Dbscan: Dbscan is a density based clustering algorithm, it is focused on finding neighbors by density (MinPts) on an ‘n-dimensional sphere’ with radius $\epsilon$. A cluster can be defined as the maximal set of ‘density connected points’ in the feature space.Dbscan then defines different classes of points:
Core point: A is a core point if its neighborhood (defined by $\epsilon$) contains at least the same number or more points than the parameter MinPts.
Border point: C is a border point that lies in a cluster and its neighborhood does not contain more points than MinPts, but it is still ‘density reachable’ by other points in the cluster.
Outlier: N is an outlier point that lies in no cluster and it is not ‘density reachable’ nor ‘density connected’ to any other point. Thus this point will have “his own cluster”.
It is an unsupervised model and needs to be re-calibrated each time a new batch of data is analyzed.
Isolation Forests: Isolation forests are an effective method for detecting outliers or novelties in data. The basic principle is that outliers are few and far from the rest of the observations. To build a tree (training), the algorithm randomly picks a feature from the feature space and a random split value ranging between the maximums and minimums. This is made for all the observations in the training set. To build the forest a tree ensemble is made averaging all the trees in the forest.
Then for prediction, it compares an observation against that splitting value in a “node”, that node will have two node children on which another random comparisons will be made. The number of “splittings” made by the algorithm for an instance is named: “path length”. As expected, outliers will have shorter path lengths than the rest of the observations.
If not correctly optimized, training time can be very long and computationally expensive.
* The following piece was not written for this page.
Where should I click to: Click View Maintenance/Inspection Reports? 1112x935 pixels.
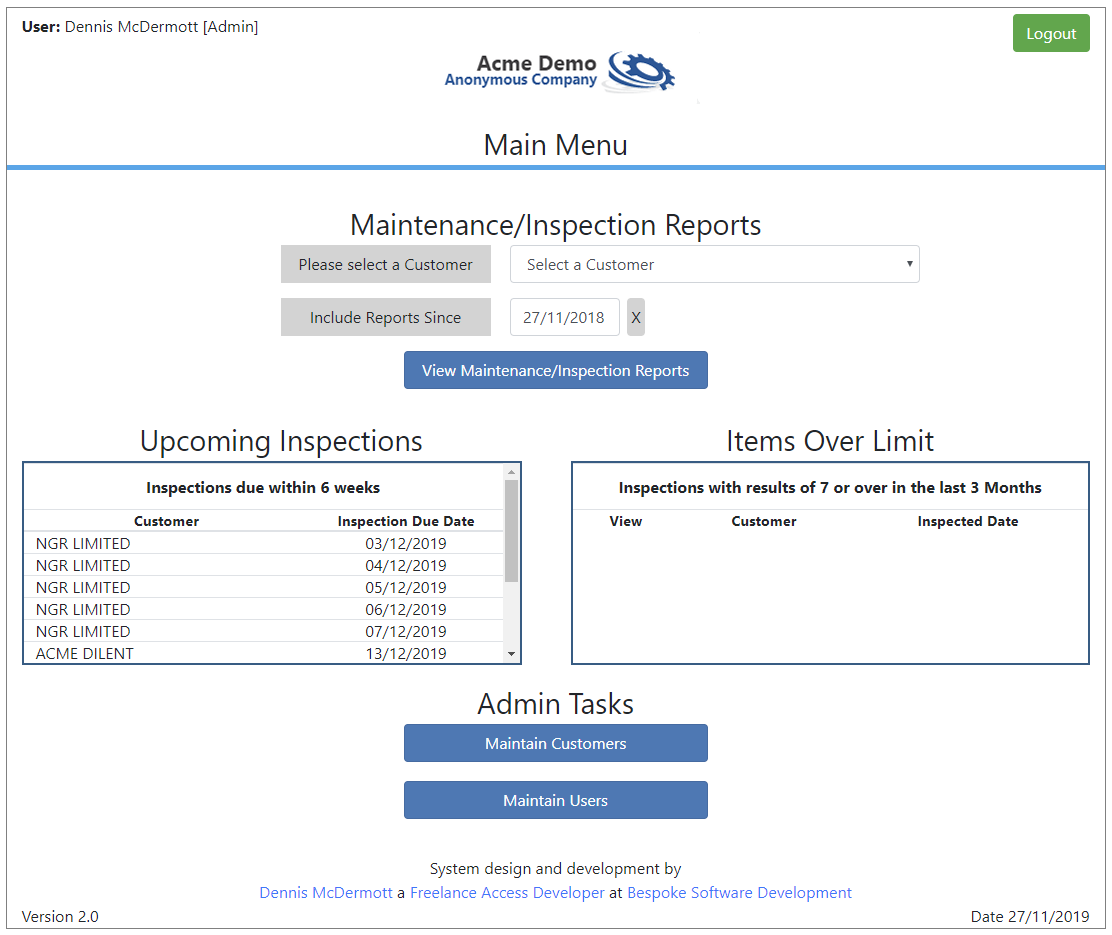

Below are a few common practices to deal with Outliers:
Drop the outlier records
Cap your outliers data or even you can try binning them
Assign a new value: If an outlier seems to be due to a mistake in the data, you try imputing a value. Common imputation methods include using the mean of a variable or utilizing a regression model to predict the missing value
Try a transformation: A different approach to true outliers could be to try creating a transformation of the data rather than using the data itself. For example, try creating a percentile version of your original field and working with that new field instead.